Prashanth Rajagopalan
Prashanth Rajagopalan

Reputation: 726

UINavigationController pushviewcontroller memory management

I have a UITableiew listing n number of contacts and from Table view delegate didSelectRowAtIndexPath I am navigating to a 'Contactview' UIViewController by using UINavigationController pushviewcontroller.

For an instance if I navigate the first contact to Contactview, Live Bytes memory goes up from 1 MB to 3 MB. Then when I tap on the back button the viewcontroller delloc method is called but the memory still stay around 2.95MB to 3MB . My question is when the viewcontroller delloc method is called the memory of the viewcontoller should be released right ? Am I wrong anywhere ? Please suggest me if I am wrong. And I am using ARC project.

Thanks in Advance..

Upvotes: 1

Views: 3028

Answers (5)

Daniel Martín
Daniel Martín

Reputation: 7845

If you push your navigation back and forth and you see memory climbing unlimitedly, you have a memory management problem. Even with ARC, you may have abandoned memory. You can detect it using the Allocations template in Instruments.

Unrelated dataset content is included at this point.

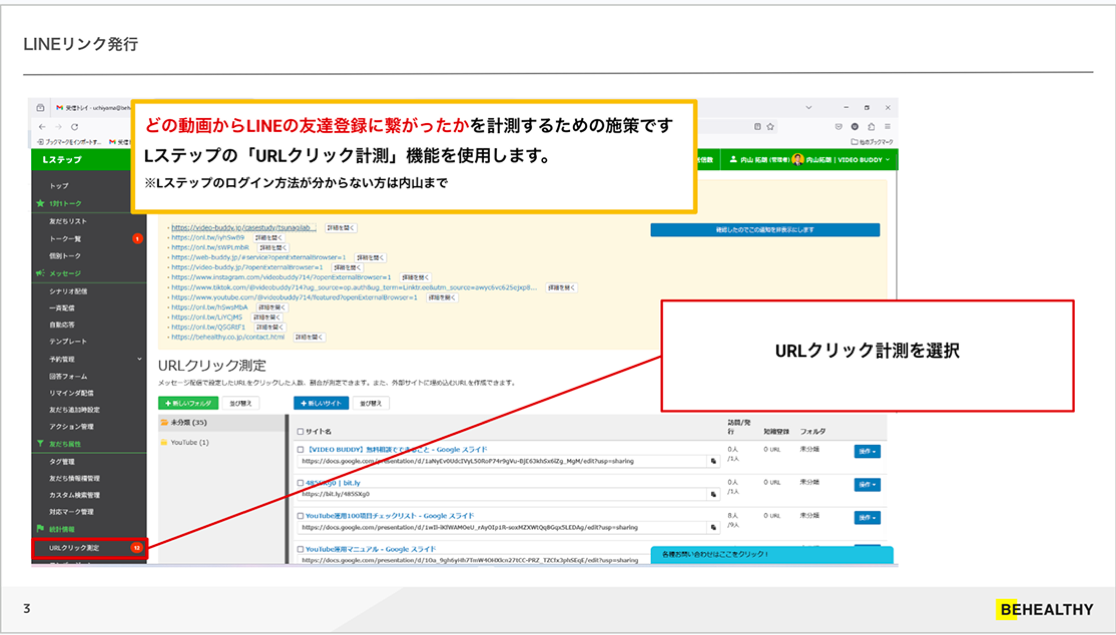Open the 未分類 (35) folder
Image resolution: width=1116 pixels, height=635 pixels.
tap(184, 422)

  1. In Instruments, put the application in a well-known starting state (for example, showing the table view).
  2. Click Mark Heap button under Heapshot Analysis.
  3. Navigate your controller back and forth once.
  4. You will see a small increase in memory usage in the allocations graph. This is normal, internal caches may be storing some information.
  5. Click the Mark Heap button again.
  6. You will see a number of objects in the Still Live column.
  7. Repeat steps 3-6 many times and see if there are "still living" objects after every iteration.

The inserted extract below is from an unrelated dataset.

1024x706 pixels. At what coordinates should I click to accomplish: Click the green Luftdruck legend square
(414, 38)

If there is an almost constant number of still living objects in each heapshot, click the right arrow button in one of the heapshots and you will see all the objects that are still living. Look for objects probably created by you, select one, expand it, and select its memory address with a simple click. Then click the Extended Detail button to see a stack trace showing where the object was allocated. With this code context I'm sure you will understand why your memory was abandoned.

Upvotes: 5

Zeke
Zeke

Reputation: 134

You might own a strong reference for the view controller elsewhere in the code. You should be sure if it's really deallocated... If any other object has reference to it beyond the navigation controller it won't be deallocated. Try override dealloc. (You could override dealloc in an ARC project as well, you are only not allowed to use retain count manipulation calls.) To be sure if dealloc is called put some logging or something debugable code into that method.

Upvotes: 0

Jonathan Zhan
Jonathan Zhan

Reputation: 1893

UIImage caches images for you as an optimisation, so this is expected behaviour.

If you wish to confirm that this is the case, for peace of mind, you can force a low memory warning (Under the Hardware menu for the simulator). This should get UIImage to throw out its cache.

You can also use this private method, but of course throw it out before submission.

[[UIApplication sharedApplication] performSelector:@selector(_performMemoryWarning)];

Upvotes: 0

shuvo
shuvo

Reputation: 705

Did you check retainCount? is that showing your desired value?

Upvotes: 0

NHS
NHS

Reputation: 409

See.. one thing ARC will release it the contents some where in future right.Its Automatic right.. how can expect the ARC to do the Gatrbage collection after class will disappear.It might take time to free the memory.